## Entries supplied
************

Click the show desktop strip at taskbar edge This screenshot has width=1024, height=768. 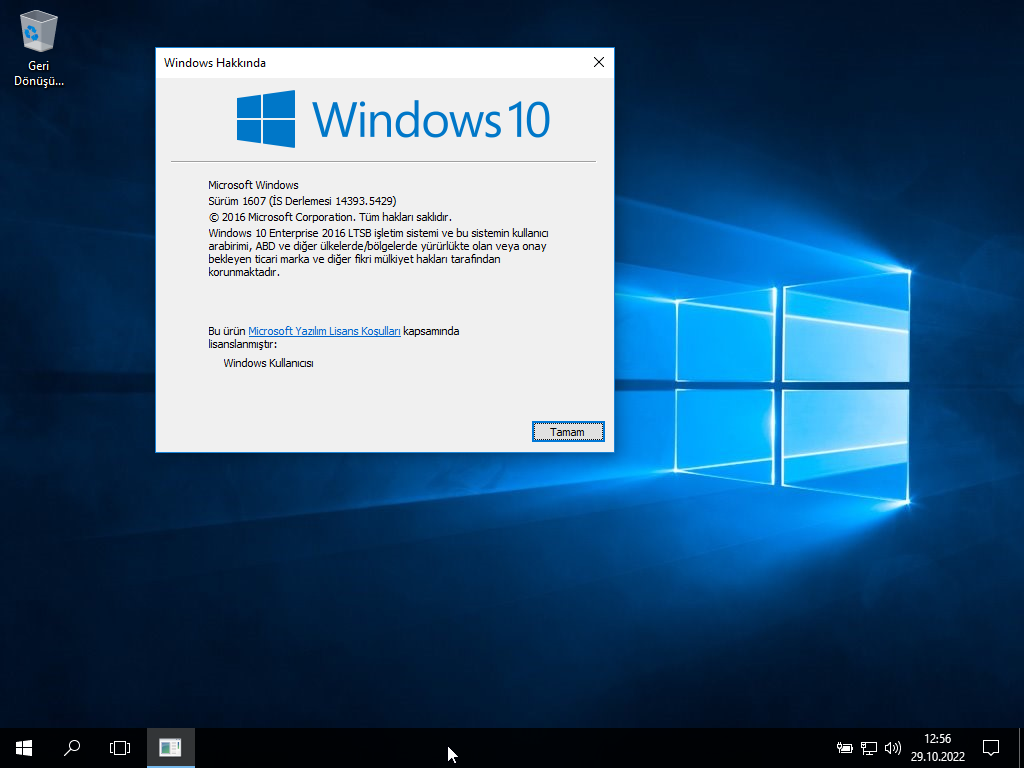(1021, 747)
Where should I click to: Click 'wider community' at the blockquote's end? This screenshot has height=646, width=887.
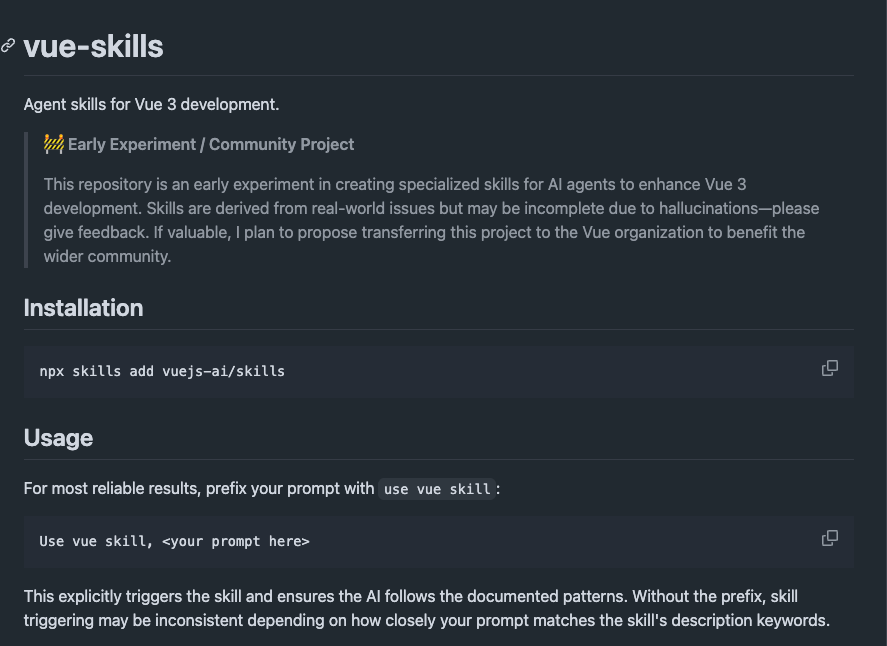point(108,256)
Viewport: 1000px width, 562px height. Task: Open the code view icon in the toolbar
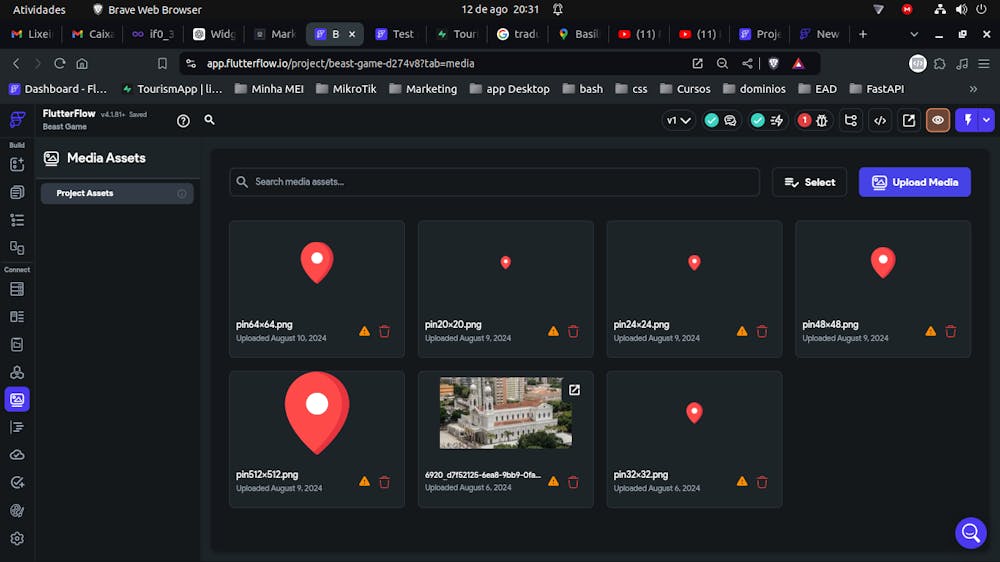pyautogui.click(x=880, y=120)
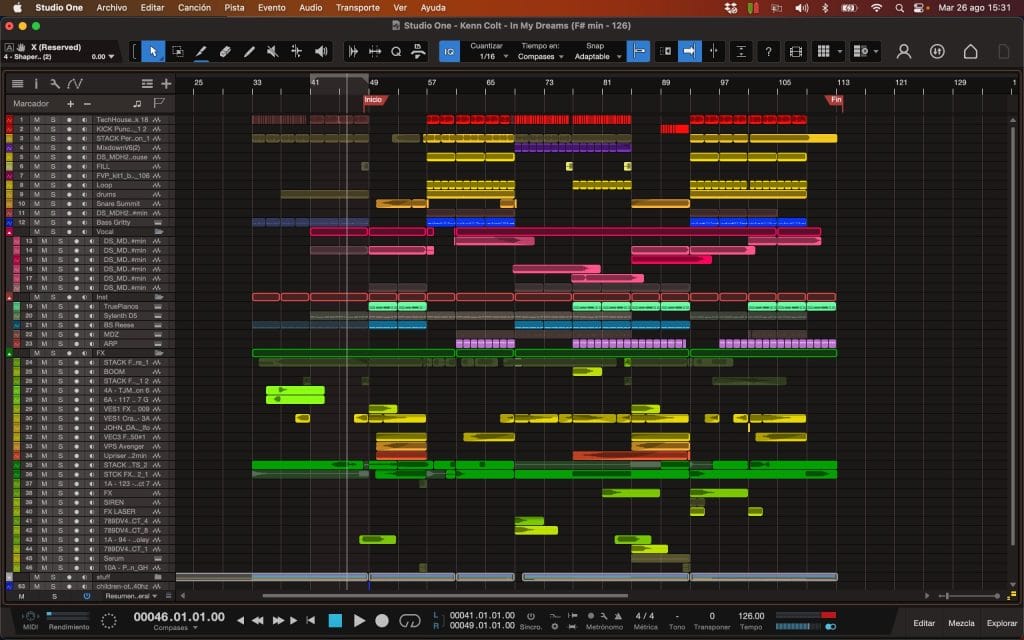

************

## Problem requirements
Where the line containing "Viewport: 1000px width, 562px" appears, begin copying there and continue exactly through the final line of the records; both end lines belong in the copy, pictures do not.

## Solution
Viewport: 1000px width, 562px height. Task: Open the code view icon in the toolbar
pyautogui.click(x=880, y=120)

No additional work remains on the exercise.